1. Oh, What A Beautiful Morning
2. Let The Good Times Roll
3. How Long Has This Been Going On?
4. Every Saturday Night
5. Busted
6. Crying Time
7. I Can't Stop Loving You
8. Come Live With Me
9. Feel So Bad
10 The Long And Winding Road
11. Look What They've Done To My Song
12. Georgia On My Mind
Ray Charles – Piano, vocals
Scotty Barnhart, Mike Williams – Trumpets
Marshall McDonald – Alto sax, flute
Grant Langford – Alto sax
Doug Lawrence, Doug Miller – Tenor saxes
John Williams – Baritone sax
Clarence Banks - Trombone
Tony Suggs – Piano
Will Matthews – Guitar
James Leary – Bass
Butch Miles – Drums
Joey DeFrancesco – B-3 organ
Patti Austin & the Raelettes – Backing vocals
This
album is like an ancient vase, assembled from
broken remains by an archaeologist. John Burk
came across some tapes labelled "Ray
Charles and Count Basie" which turned
out to be recordings of separate sets at concerts
organised by Norman Granz in the mid-1970s.
Engineers took the vocals from the Ray Charles
recordings and provided them with new accompaniments
played by the Count Basie Band, now directed
by Bill Hughes, with backing vocals from some
replica Raelettes assembled by singer Patti
Austin.
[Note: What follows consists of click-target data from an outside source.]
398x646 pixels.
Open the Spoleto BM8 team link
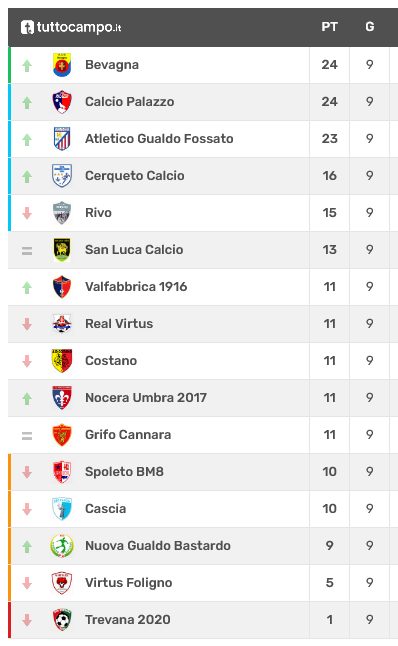(124, 472)
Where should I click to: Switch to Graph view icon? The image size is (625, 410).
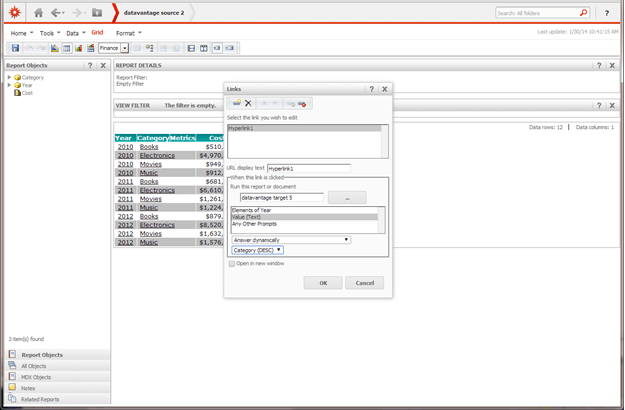(x=79, y=48)
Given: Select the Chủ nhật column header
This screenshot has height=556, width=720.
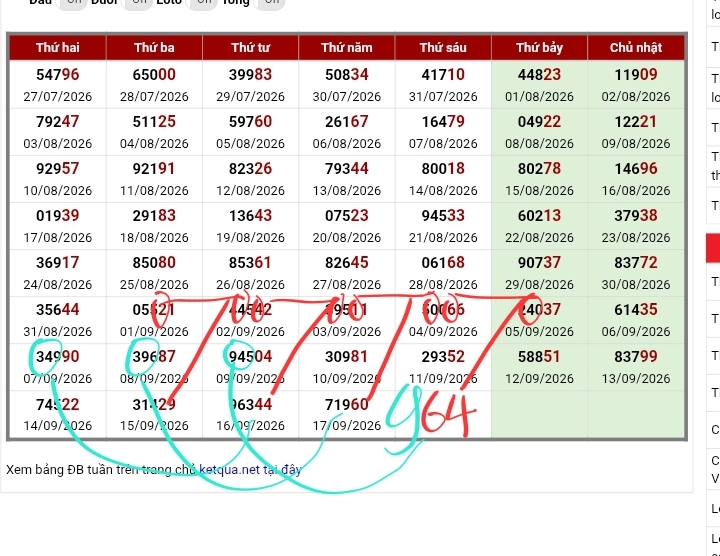Looking at the screenshot, I should click(636, 47).
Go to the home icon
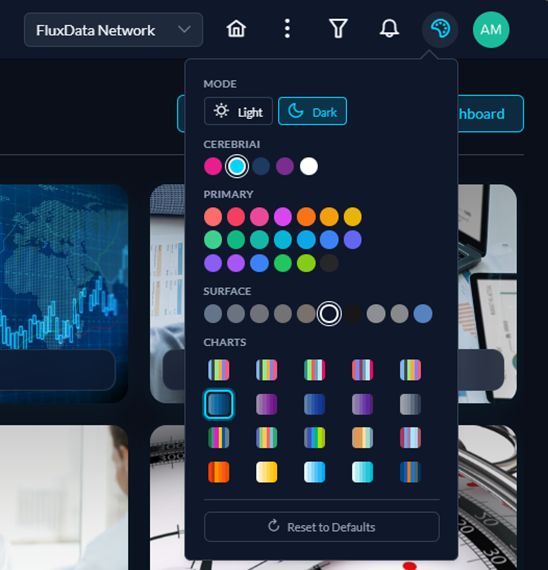 pyautogui.click(x=236, y=29)
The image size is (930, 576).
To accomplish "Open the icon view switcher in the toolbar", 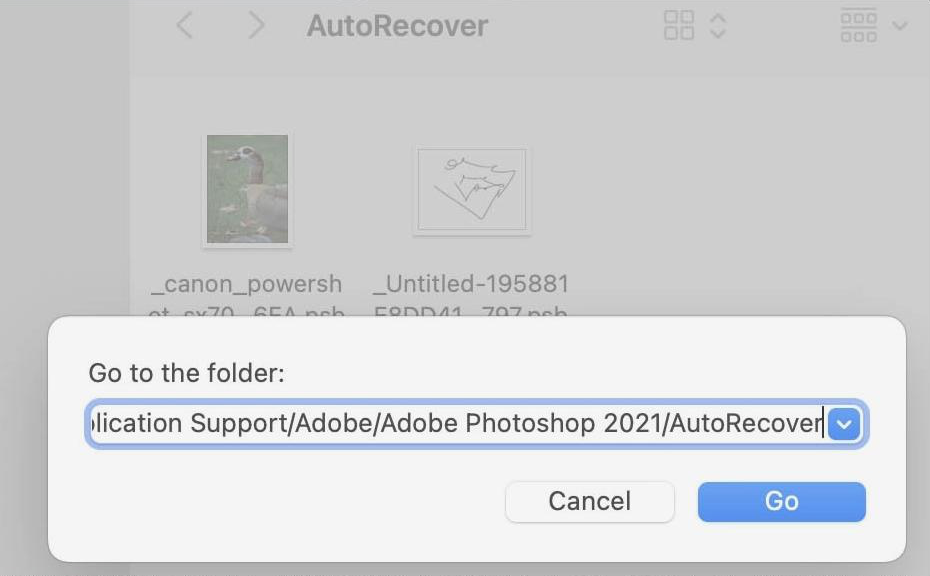I will coord(679,25).
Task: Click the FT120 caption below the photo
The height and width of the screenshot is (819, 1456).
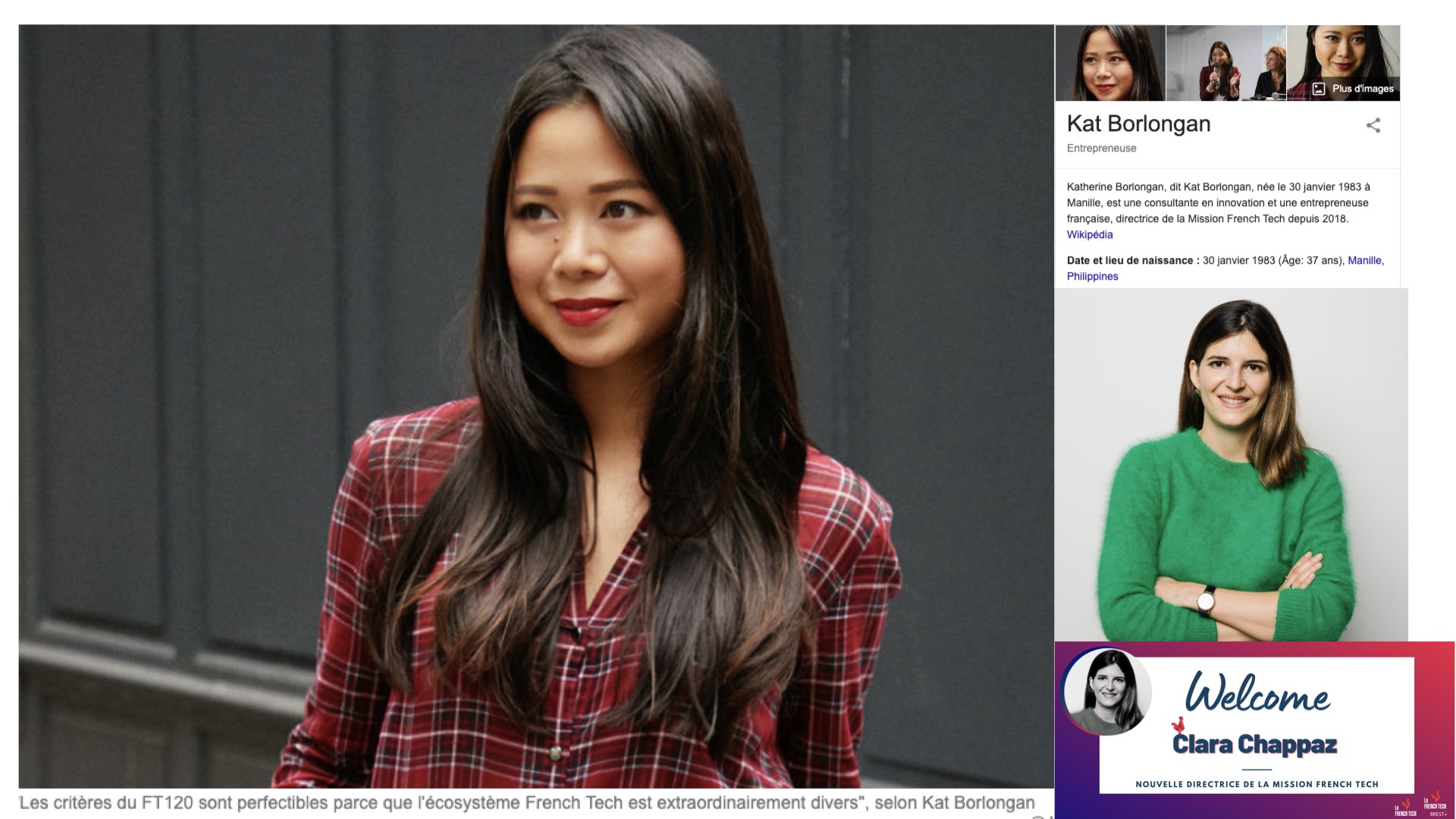Action: pos(527,803)
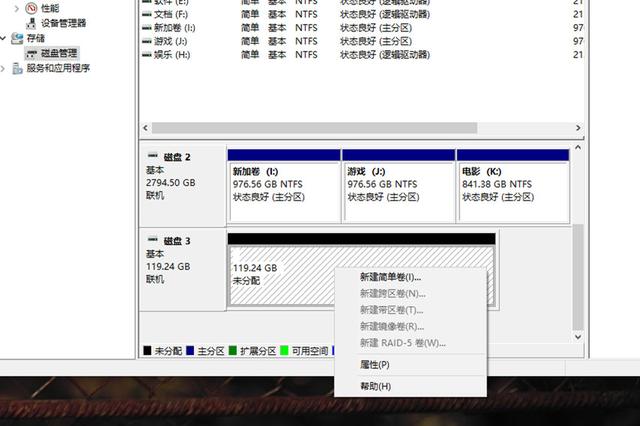This screenshot has height=426, width=640.
Task: Expand the 服务和应用程序 tree node
Action: tap(5, 68)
The result sounds convincingly like
a concert where Ray was accompanied by the
Basie Band, and it conveys the sort of punch
and passion you would expect from such a pairing.
It
seems very appropriate for Ray Charles to
sing with the Basie band, following the fine
tradition of that band accompanying such blues
shouters as Jimmy Rushing and Joe Williams.
In fact, as one of the originators of "soul",
Ray Charles encompasses not only the blues
but also jazz, gospel and popular music. The
opening Oh, What a Beautiful Morning
illustrates all these facets, with Ray’s unique
voice soaring in the lyrical introduction
before moving into an infectiously shuffling
rhythm. Joey DeFrancesco adds a groovy organ
solo to Let the Good Times Roll, which
certainly creates a good feeling, accentuated
by Scotty Barnhart’s trumpet punctuations.
The Gershwins’ How Long Has This Been Going
On may seem uncharacteristic material
for Ray to sing, but he handles it superbly,
his voice conveying the song’s full emotion,
backed by the swooping saxophones.
Every
Saturday Might approaches jazz-rock, with
a soulfully funky feeling from the vocalizing
of Ray and the Raelettes. Ray’s sixties’ hits
such as Busted, Crying Time and I
Can’t Stop Loving You are all performed
with freshness and conviction. But the high
spot of the album is probably The Long
and Winding Road, a classic Beatles song
which Ray delivers with intense feeling. There
wasn’t a dry eye in this house. The album
closes with Ray’s first big British hit, Georgia
on my Mind, which he must have performed
a thousand times but which still comes across
with heartfelt emotion. After all, Georgia
was where Ray was born in 1930.
Heaven
knows how the engineers achieved the miracle
of isolating Ray’s voice before adding the
orchestral backings but it works seamlessly.
The painstaking assemblage of the recordings
has not been carried through to the personnel
listings, which are incomplete. I have reconstituted
them as far as I can. But these are minor
shortcomings for a great album by one of the
greatest artists of the 20th century.